CRISPR, or Clustered Regularly Interspaced Short Palindromic Repeats, are essentially a group of DNA sequences found in bacteria and archaea, and are considered the main prokaryotic immunological defense mechanism. They are derived from bacteriophages (viruses that attact bacteria specifically) that once attacked the prokaryotes through lysogenic cycles, i.e. mixing their genetic material with that of the host instead of completely eliminating the host’s own DNA. The genes acquired from the phage are named spacers, and are essential for an immune system relying on memory and neutralising attacks from former phages if they were ever to attack again.

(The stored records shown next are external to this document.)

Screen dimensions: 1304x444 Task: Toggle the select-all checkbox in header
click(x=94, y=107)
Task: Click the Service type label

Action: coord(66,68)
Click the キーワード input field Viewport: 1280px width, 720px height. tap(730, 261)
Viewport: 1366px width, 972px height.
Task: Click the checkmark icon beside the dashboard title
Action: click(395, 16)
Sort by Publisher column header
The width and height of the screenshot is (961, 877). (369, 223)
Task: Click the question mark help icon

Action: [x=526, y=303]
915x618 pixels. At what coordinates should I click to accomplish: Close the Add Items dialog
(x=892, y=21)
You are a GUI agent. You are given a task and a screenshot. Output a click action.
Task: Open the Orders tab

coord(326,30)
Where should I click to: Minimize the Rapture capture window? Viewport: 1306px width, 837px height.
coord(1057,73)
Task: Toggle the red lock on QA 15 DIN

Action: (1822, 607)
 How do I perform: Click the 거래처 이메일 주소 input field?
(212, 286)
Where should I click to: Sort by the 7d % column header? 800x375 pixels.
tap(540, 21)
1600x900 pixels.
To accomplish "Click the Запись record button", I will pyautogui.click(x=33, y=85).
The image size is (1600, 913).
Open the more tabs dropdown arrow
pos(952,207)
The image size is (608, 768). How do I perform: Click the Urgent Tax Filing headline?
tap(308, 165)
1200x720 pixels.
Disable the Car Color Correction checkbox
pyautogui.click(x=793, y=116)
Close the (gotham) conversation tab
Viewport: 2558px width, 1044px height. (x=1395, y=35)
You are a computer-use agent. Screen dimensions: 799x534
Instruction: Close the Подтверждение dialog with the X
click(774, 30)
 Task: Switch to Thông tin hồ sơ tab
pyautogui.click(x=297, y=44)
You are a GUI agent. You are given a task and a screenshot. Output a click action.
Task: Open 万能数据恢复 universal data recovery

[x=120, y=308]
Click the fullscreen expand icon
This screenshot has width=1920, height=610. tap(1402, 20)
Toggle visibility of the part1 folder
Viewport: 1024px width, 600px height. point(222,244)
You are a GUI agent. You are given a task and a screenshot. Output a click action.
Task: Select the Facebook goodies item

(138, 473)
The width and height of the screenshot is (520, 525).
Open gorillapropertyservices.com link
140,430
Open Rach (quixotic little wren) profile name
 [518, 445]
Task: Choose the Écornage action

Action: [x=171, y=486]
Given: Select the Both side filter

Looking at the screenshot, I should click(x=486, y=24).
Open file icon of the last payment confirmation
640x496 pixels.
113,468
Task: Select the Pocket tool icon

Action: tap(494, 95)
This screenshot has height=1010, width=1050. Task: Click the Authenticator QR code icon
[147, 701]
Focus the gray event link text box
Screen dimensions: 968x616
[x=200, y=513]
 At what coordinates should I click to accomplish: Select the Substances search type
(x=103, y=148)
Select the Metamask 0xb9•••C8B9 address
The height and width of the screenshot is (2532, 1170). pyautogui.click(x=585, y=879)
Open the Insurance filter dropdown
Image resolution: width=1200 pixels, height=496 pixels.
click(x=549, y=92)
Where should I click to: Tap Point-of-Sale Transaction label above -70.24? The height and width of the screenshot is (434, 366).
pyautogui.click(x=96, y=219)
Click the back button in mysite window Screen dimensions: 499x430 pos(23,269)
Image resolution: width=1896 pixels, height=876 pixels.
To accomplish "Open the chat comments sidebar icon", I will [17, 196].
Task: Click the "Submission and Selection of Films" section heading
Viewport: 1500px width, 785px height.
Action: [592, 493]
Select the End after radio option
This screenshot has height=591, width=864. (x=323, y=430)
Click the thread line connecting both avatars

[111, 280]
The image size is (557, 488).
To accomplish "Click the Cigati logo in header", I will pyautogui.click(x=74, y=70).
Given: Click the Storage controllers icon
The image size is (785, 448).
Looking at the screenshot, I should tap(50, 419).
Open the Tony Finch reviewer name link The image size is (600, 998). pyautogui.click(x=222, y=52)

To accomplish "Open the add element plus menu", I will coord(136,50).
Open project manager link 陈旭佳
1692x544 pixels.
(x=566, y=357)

The defense mechanism depends on the spacers coding for short RNAs, also known as CRISPR RNAs/crRNAs, which become a part of defense protein complexes, that is, proteins consisting of two or more polypeptide chains. The crRNAs as a part of these complexes guide the protein and target the sequences which are matching to CRISPR in the prokaryote. When these sequences are identified, CRISPR codes for the enzyme calledCas9, which binds to the targeted DNA, cuts it and therefore immobilises it. To be able to achieve its role and target these homogenous sites, along with cleave them, Cas9 must be complexed by both crRNAs and trans-activating RNAs, that, among other roles, have a role in the maturation of CRISPR ribonucleic acids.